FRAGMENT STRONY -
──────────────────────────────

Suknia którą ubrałam,
skłania mnie do refleksji.
Jest romantyczna, elegancka
i bardzo kobieca.
Najbardziej odpowiadało mi
leżenie w niej w łóżku 😉
Ma ciekawy print,
jest plisowana,
a dekolt przepięknie dopasowany
podkreśla kobiecość.
Czyli leżę sobie w uroczej sukni
i pachnę 😀 😉
Nad łóżkiem zawiesiłam
i podziwiam obraz
bardzo utalentowanej,
warszawskiej artystki
Marioli Kędzierskiej 🙂
https://www.facebook.com/profile.php?id=100011731653844
https://www.instagram.com/obrazy_marioli/?hl=pl
Obraz, który mówi językiem ludzi,
odczuwających i widzących więcej,
niż inni <3
Pragnęłabym wejść
pomiędzy kwiaty
w odcieniach różu i fioletu.
Wąchać je i zagłębić rękę
w ich delikatnych płatkach.
Odpocząć w cieniu,
który jest muśnięciem
ich zapachu.

──────────────────────────────

DOSTARCZONE DANE -

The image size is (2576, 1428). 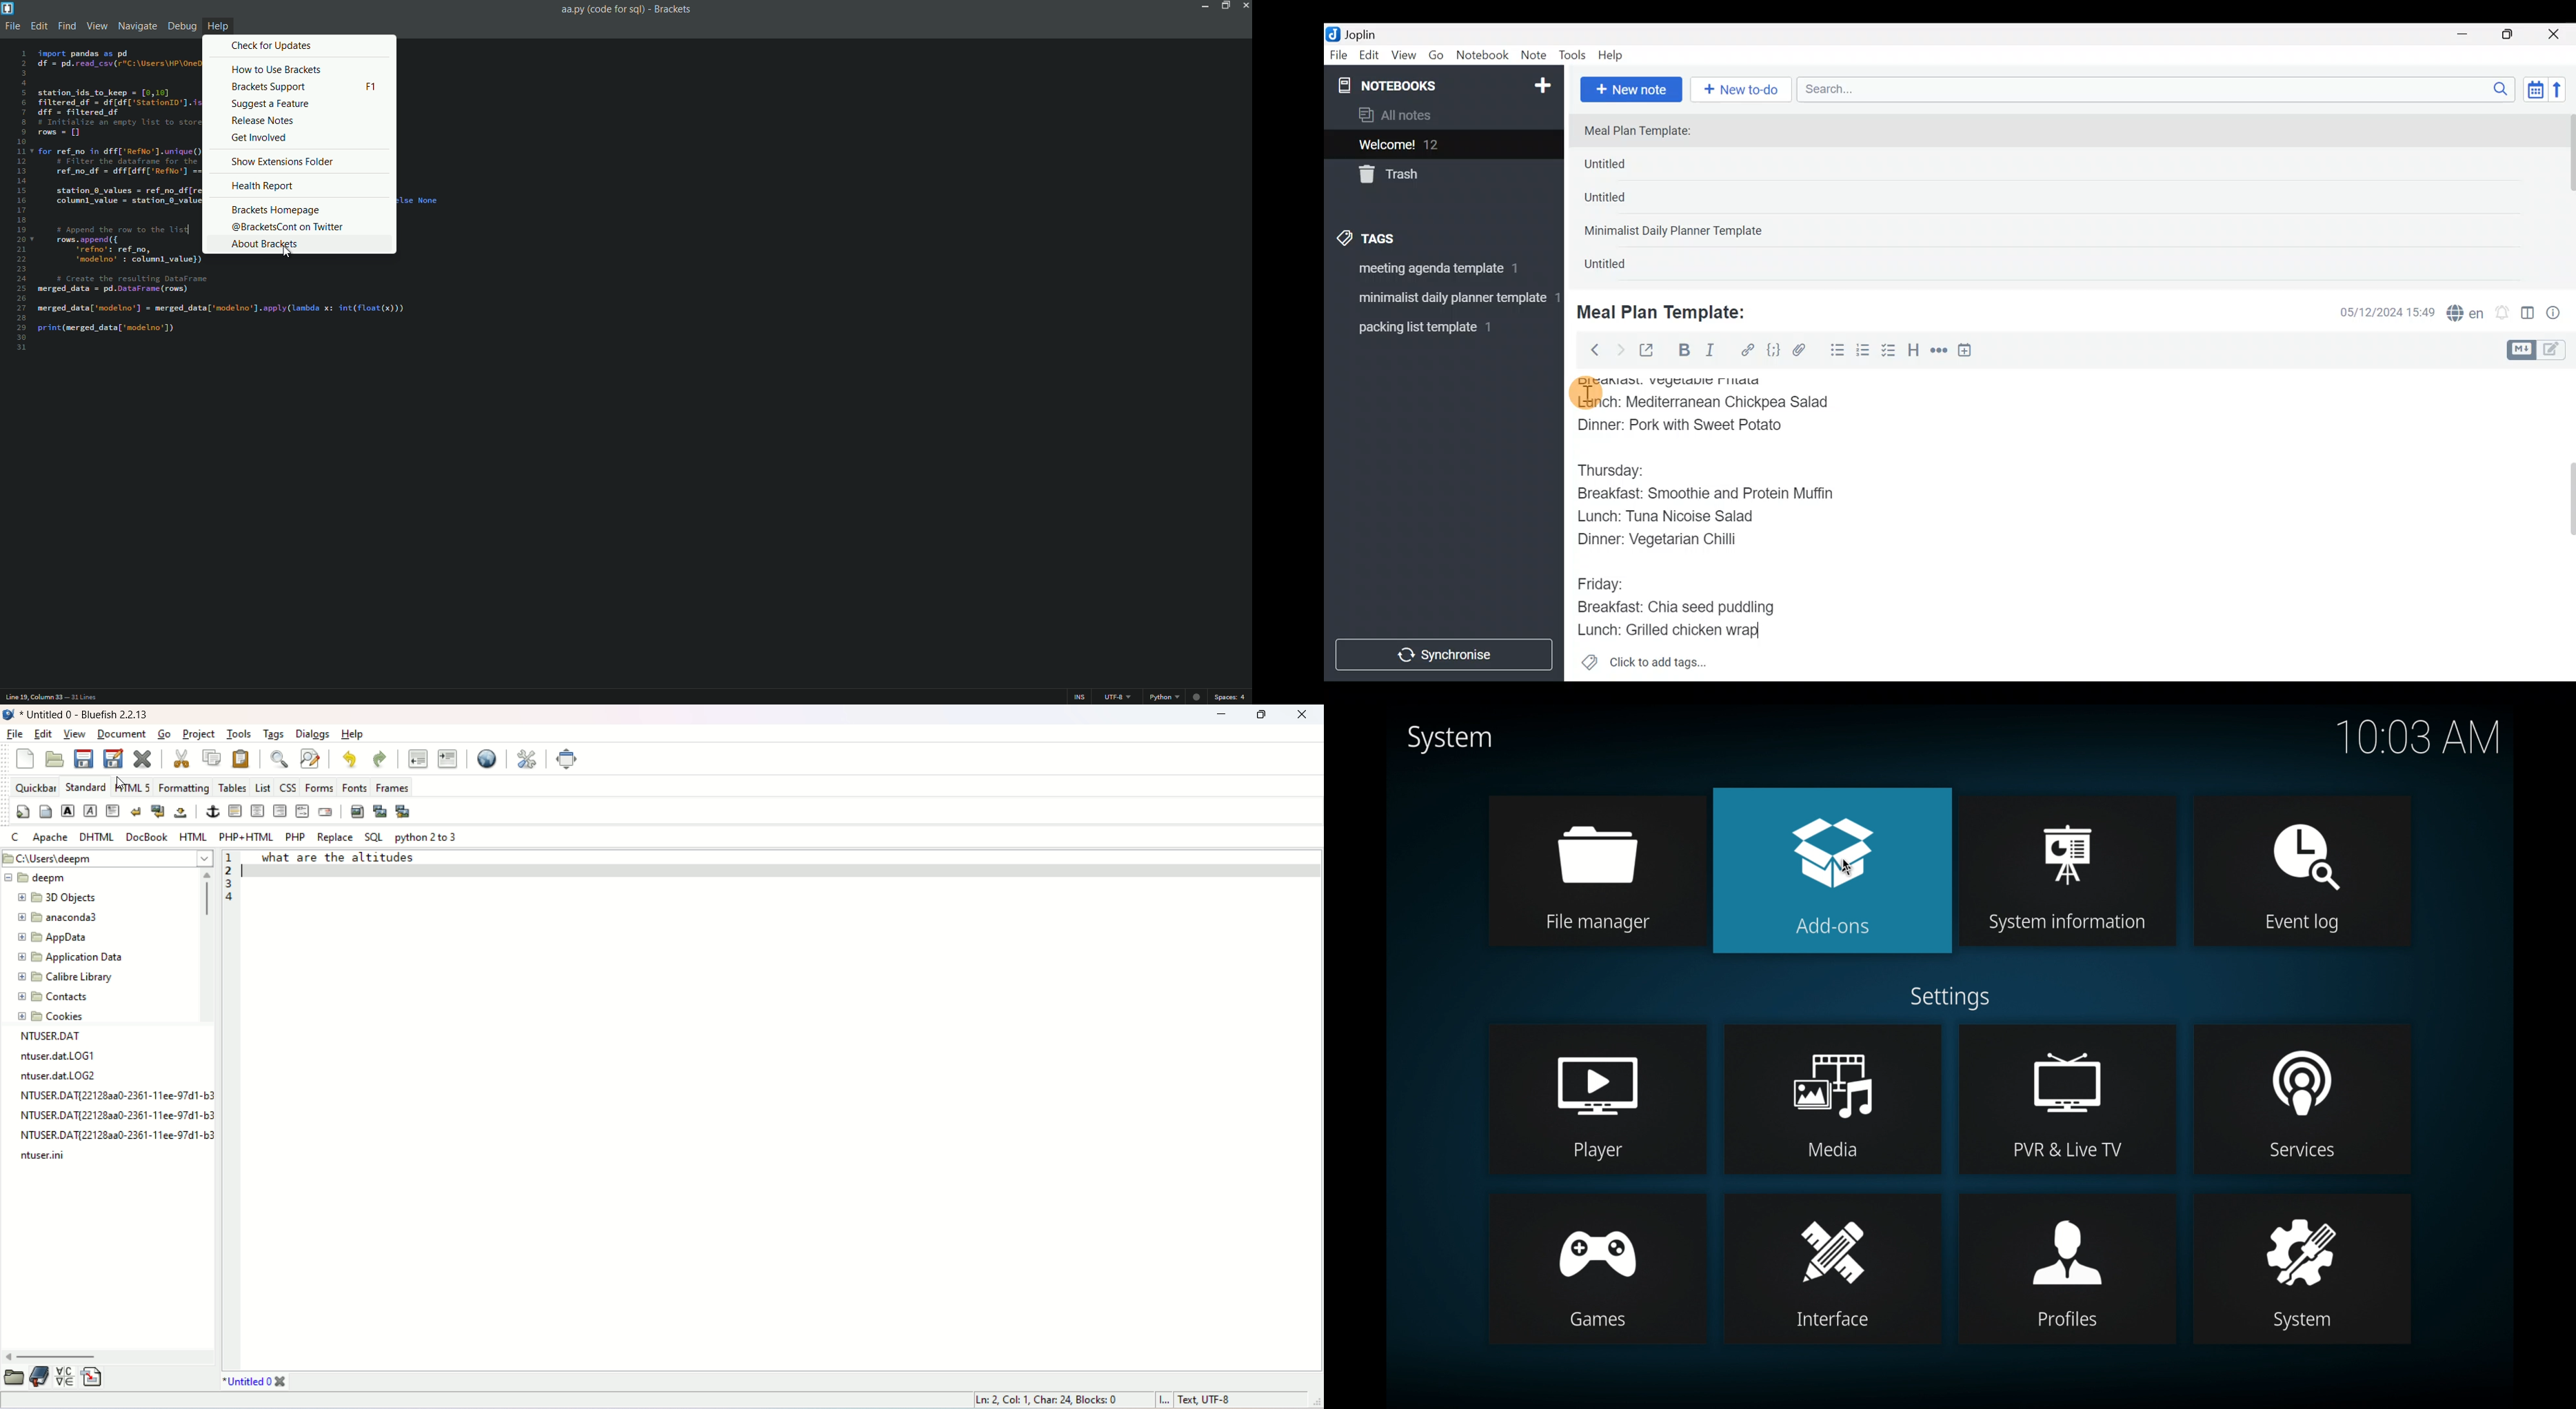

──────────────────────────────

ZADANIE -
Na podstawie fragmentu strony odpowiedz krótko na poniższe pytania.
(a) Jakimi trzema przymiotnikami opisano suknię na początku fragmentu strony?
(b) Czyj obraz zawisł nad łóżkiem i z jakiego miasta pochodzi jego autorka?
(c) W jakich odcieniach są kwiaty, o których mowa w ostatniej części?

WYNIK ZADANIA -
(a) Romantyczna, elegancka i bardzo kobieca.
(b) Mariola Kędzierska, artystka z Warszawy.
(c) W odcieniach różu i fioletu.